* Exercise prompt *
Once the line with "Instruction: Open the Custom Fields button" is found in the material, write out that line and every later line exactly, through the end.

##### Task material #####

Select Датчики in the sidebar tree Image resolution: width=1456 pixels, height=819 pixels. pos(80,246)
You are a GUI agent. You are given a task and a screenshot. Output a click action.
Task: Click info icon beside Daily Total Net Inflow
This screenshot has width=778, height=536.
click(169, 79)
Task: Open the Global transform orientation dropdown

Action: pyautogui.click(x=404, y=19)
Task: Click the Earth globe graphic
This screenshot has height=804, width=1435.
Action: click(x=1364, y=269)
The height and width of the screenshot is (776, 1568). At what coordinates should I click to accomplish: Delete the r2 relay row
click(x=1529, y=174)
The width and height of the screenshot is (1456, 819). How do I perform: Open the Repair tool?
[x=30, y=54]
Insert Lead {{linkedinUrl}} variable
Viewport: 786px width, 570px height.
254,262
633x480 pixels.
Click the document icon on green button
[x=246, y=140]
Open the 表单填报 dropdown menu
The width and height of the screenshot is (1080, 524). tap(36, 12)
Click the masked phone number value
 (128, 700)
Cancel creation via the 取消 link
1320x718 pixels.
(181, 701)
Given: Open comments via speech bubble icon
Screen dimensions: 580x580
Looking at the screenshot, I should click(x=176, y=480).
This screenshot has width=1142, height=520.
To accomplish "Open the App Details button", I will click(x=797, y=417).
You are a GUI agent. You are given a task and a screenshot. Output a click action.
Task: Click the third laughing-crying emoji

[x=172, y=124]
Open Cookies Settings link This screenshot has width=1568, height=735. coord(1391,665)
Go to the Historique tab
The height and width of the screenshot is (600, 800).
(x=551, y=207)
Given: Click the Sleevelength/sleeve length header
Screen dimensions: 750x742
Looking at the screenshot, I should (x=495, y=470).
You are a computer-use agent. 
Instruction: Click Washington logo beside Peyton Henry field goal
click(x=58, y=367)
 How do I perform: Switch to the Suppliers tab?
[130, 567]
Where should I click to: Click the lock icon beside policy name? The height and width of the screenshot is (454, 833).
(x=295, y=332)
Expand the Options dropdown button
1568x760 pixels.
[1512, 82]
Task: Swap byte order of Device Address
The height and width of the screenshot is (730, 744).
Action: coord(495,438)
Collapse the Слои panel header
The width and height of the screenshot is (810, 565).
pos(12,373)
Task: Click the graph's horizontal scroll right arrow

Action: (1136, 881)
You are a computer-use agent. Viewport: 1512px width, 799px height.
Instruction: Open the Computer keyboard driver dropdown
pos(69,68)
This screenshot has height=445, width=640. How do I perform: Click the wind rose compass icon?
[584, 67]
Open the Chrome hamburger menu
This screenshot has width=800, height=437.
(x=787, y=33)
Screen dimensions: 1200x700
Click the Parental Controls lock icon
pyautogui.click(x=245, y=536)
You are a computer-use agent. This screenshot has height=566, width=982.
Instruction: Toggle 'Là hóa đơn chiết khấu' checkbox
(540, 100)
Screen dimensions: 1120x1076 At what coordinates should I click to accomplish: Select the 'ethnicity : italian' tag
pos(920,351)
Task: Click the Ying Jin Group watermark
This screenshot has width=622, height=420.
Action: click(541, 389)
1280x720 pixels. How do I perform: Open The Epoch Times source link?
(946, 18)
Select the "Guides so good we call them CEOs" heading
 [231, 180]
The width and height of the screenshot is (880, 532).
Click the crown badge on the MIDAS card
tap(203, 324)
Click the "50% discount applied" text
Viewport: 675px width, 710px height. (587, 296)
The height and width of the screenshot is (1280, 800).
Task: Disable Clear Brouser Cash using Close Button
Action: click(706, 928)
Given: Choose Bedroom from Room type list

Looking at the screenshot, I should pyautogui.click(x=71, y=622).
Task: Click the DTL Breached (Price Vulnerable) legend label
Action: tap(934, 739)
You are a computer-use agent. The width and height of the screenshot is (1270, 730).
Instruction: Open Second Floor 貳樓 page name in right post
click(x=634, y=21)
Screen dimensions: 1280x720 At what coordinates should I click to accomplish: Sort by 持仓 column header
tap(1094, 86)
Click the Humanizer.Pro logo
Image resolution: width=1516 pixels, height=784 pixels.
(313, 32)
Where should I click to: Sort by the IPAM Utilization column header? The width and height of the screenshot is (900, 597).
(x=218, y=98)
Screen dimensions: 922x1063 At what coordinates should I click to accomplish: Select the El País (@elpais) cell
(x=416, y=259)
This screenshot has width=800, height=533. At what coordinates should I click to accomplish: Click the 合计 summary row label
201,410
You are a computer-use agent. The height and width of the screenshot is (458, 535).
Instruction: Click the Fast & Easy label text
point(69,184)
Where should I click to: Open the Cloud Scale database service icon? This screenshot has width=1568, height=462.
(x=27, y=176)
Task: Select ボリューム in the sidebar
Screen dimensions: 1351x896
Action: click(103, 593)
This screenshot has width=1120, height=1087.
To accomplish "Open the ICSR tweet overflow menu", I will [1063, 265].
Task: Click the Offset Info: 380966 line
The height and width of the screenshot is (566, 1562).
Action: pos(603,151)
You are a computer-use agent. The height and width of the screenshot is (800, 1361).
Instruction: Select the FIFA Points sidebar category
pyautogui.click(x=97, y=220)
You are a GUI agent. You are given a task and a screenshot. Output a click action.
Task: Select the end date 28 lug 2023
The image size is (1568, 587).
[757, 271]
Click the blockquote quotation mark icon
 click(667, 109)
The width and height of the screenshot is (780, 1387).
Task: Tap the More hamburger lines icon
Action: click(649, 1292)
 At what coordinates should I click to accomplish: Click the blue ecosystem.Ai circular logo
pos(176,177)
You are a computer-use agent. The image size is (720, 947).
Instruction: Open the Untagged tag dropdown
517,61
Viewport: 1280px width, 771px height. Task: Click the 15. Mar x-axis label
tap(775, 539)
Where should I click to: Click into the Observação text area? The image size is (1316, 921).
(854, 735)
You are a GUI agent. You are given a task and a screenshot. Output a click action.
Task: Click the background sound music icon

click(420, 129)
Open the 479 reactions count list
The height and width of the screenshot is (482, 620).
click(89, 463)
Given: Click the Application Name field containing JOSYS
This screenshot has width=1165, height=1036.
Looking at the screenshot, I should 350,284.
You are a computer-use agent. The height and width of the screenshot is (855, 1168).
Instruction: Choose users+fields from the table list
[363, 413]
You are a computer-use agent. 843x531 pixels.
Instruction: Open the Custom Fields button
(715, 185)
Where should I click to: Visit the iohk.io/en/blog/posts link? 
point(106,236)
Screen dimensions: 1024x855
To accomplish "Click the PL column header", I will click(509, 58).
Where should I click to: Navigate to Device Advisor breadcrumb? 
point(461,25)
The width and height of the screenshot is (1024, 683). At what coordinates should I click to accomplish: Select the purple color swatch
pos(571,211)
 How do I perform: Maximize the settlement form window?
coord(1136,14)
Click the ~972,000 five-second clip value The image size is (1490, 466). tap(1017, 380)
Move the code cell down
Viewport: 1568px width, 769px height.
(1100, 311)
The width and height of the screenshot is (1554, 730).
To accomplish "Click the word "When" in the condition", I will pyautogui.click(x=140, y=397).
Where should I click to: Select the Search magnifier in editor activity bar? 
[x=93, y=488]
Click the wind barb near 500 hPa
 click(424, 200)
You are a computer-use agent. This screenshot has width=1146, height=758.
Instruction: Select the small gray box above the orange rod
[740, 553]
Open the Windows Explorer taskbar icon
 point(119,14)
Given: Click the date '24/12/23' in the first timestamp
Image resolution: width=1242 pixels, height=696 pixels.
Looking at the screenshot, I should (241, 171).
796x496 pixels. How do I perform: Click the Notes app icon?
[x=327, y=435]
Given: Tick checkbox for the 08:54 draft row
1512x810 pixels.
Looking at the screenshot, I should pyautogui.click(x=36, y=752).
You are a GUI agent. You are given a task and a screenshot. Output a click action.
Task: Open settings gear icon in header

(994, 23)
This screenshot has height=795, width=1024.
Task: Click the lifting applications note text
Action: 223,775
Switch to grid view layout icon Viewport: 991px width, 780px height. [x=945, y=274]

#####

* Output for this task *
Instruction: Open the Custom Fields button
(715, 185)
Where should I click to: Visit the iohk.io/en/blog/posts link? 
point(106,236)
Screen dimensions: 1024x855
To accomplish "Click the PL column header", I will click(509, 58).
Where should I click to: Navigate to Device Advisor breadcrumb? 
point(461,25)
The width and height of the screenshot is (1024, 683). At what coordinates should I click to accomplish: Select the purple color swatch
pos(571,211)
 How do I perform: Maximize the settlement form window?
coord(1136,14)
Click the ~972,000 five-second clip value The image size is (1490, 466). tap(1017, 380)
Move the code cell down
Viewport: 1568px width, 769px height.
(1100, 311)
The width and height of the screenshot is (1554, 730).
To accomplish "Click the word "When" in the condition", I will pyautogui.click(x=140, y=397).
Where should I click to: Select the Search magnifier in editor activity bar? 
[x=93, y=488]
Click the wind barb near 500 hPa
 click(424, 200)
You are a computer-use agent. This screenshot has width=1146, height=758.
Instruction: Select the small gray box above the orange rod
[740, 553]
Open the Windows Explorer taskbar icon
 point(119,14)
Given: Click the date '24/12/23' in the first timestamp
Image resolution: width=1242 pixels, height=696 pixels.
Looking at the screenshot, I should (241, 171).
796x496 pixels. How do I perform: Click the Notes app icon?
[x=327, y=435]
Given: Tick checkbox for the 08:54 draft row
1512x810 pixels.
Looking at the screenshot, I should pyautogui.click(x=36, y=752).
You are a GUI agent. You are given a task and a screenshot. Output a click action.
Task: Open settings gear icon in header

(994, 23)
This screenshot has height=795, width=1024.
Task: Click the lifting applications note text
Action: 223,775
Switch to grid view layout icon Viewport: 991px width, 780px height. [x=945, y=274]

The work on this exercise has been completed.